On 22.02.2024 10:30, George Dunlap wrote:
> On Wed, Feb 21, 2024 at 6:52 PM Jan Beulich <[email protected]> wrote:
>>>> But then of course Andrew may know of reasons why all of this is done
>>>> in calculate_host_policy() in the first place, rather than in HVM
>>>> policy calculation.
>>>
>>> It sounds like maybe you're confusing host_policy with
>>> x86_capabilities? From what I can tell:
>>>
>>> * the "basic" cpu_has_X macros resolve to boot_cpu_has(), which
>>> resolves to cpu_has(&boot_cpu_data, ...), which is completely
>>> independent of the cpu-policy.c:host_cpu_policy
>>>
>>> * cpu-policy.c:host_cpu_policy only affects what is advertised to
>>> guests, via {pv,hvm}_cpu_policy and featureset bits. Most notably a
>>> quick skim doesn't show any mechanism by which host_cpu_policy could
>>> affect what features Xen itself decides to use.
>>
>> I'm not mixing the two, no; the two are still insufficiently disentangled.

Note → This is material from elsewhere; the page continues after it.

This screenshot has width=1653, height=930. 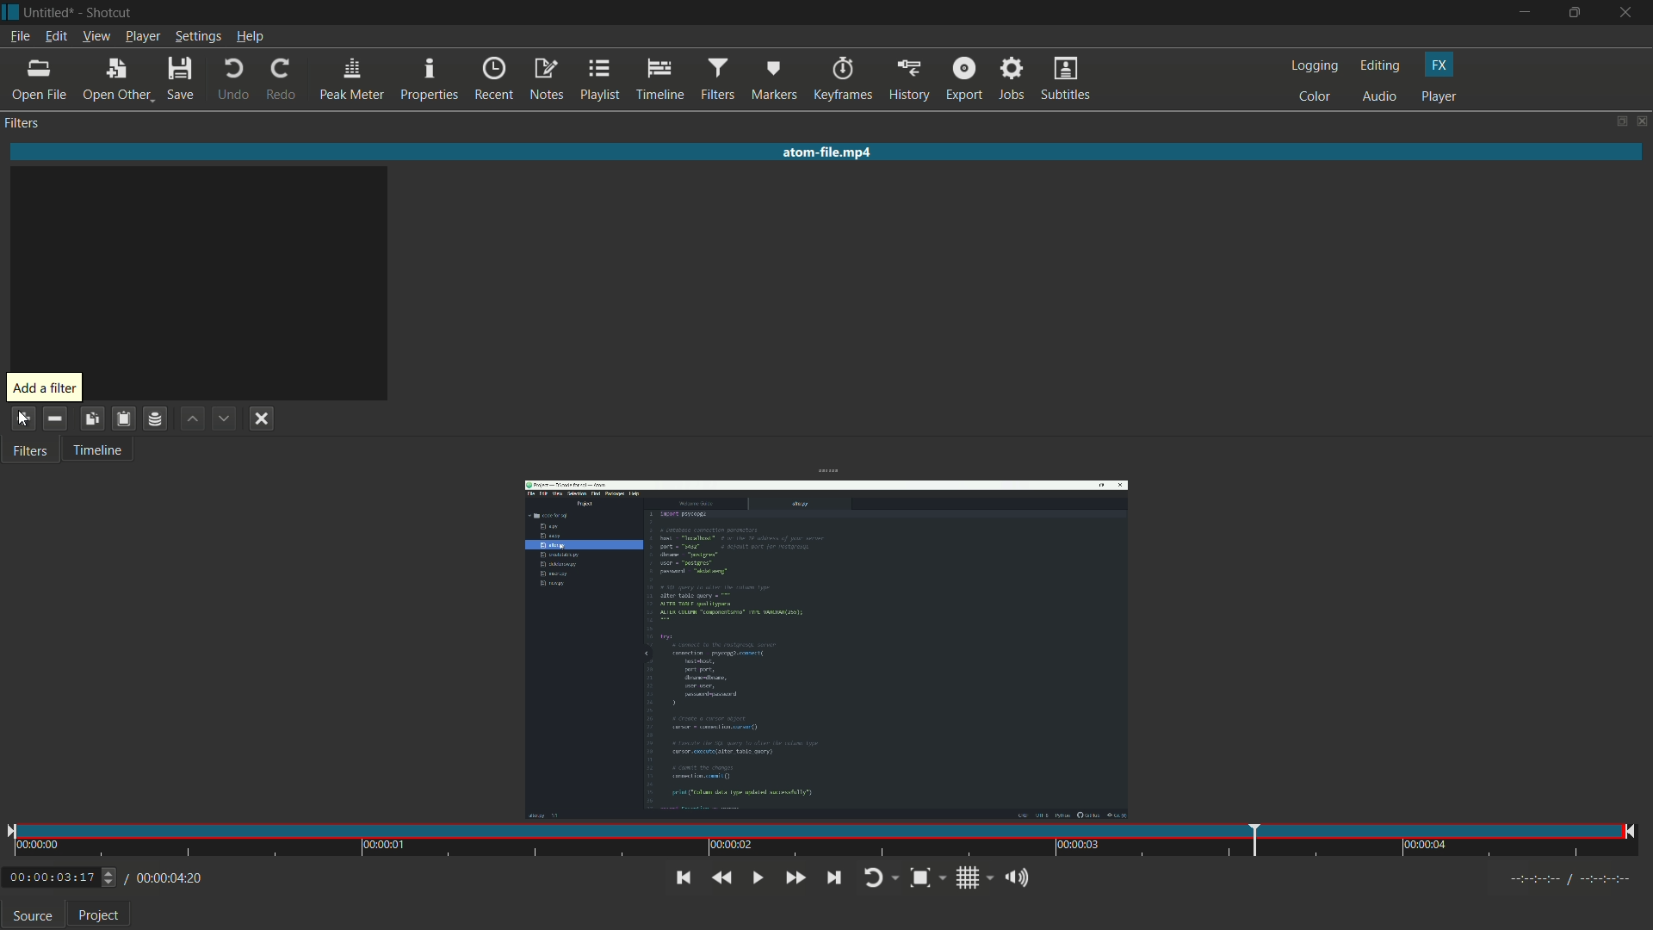 I want to click on edit menu, so click(x=53, y=39).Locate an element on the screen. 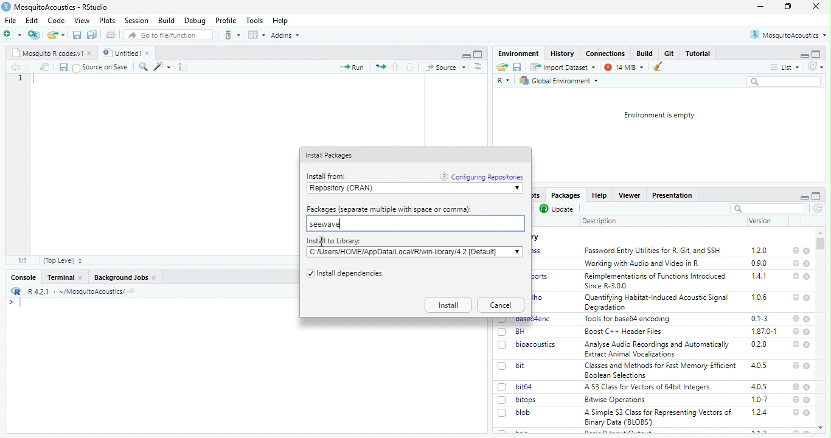  open file is located at coordinates (13, 35).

>> There's really no reason (long term) to have both host policy and
>> x86_capabilities. Therefore I'd prefer if new code (including a basically
>> fundamental re-write as is going to be needed for nested) to avoid
>> needlessly further extending x86_capabilities. Unless of course there's
>> something fundamentally wrong with eliminating the redundancy, which
>> likely Andrew would be in the best position to point out.
>
> So I don't know the history of how things got to be the way they are,
> nor really much about the code but what I've gathered from skimming
> through while creating this patch series. But from that impression,
> the only issue I really see with the current code is the confusing
> naming. The cpufeature.h code has this nice infrastructure to allow
> you to, for instance, enable or disable certain bits on the
> command-line; and the interface for querying all the different bits of
> functionality is all nicely put in one place. Moving the
> svm_feature_flags into x86_capabilities would immediately allow SVM to
> take advantage of this infrastructure; it's not clear to me how this
> would be "needless".
>
> Furthermore, it looks to me like host_cpu_policy is used as a starting
> point for generating pv_cpu_policy and hvm_cpu_policy, both of which
> are only used for guest cpuid generation. Given that the format of
> those policies is fixed, and there's a lot of "copy this bit from the
> host policy wholesale", it seems like no matter what, you'd want a
> host_cpu_policy.
>
> And in any case -- all that is kind of moot. *Right now*,
> host_cpu_policy is only used for guest cpuid policy creation; *right
> now*, the nested virt features of AMD are handled in the
> host_cpu_policy; *right now*, we're advertising to guests bits which
> are not properly virtualized; *right now* these bits are actually set
> unconditionally, regardless of whether they're even available on the
> hardware; *right now*, Xen uses svm_feature_flags to determine its own
> use of TscRateMSR; so *right now*, removing this bit from
> host_cpu_policy won't prevent Xen from using TscRateMSR itself.
>
> (Unless my understanding of the code is wrong, in which case I'd
> appreciate a correction.)
There's nothing wrong afaics, just missing at least one aspect: Did you
see all the featureset <-> policy conversions in cpu-policy.c? That (to
me at least) clearly is a sign of unnecessary duplication of the same
data. This goes as far as seeding the host policy from the raw one, just
to then immediately run x86_cpu_featureset_to_policy(), thus overwriting
a fair part of what was first taken from the raw policy. That's necessary
right now, because setup_{force,clear}_cpu_cap() act on
boot_cpu_data.x86_capability[], not the host policy.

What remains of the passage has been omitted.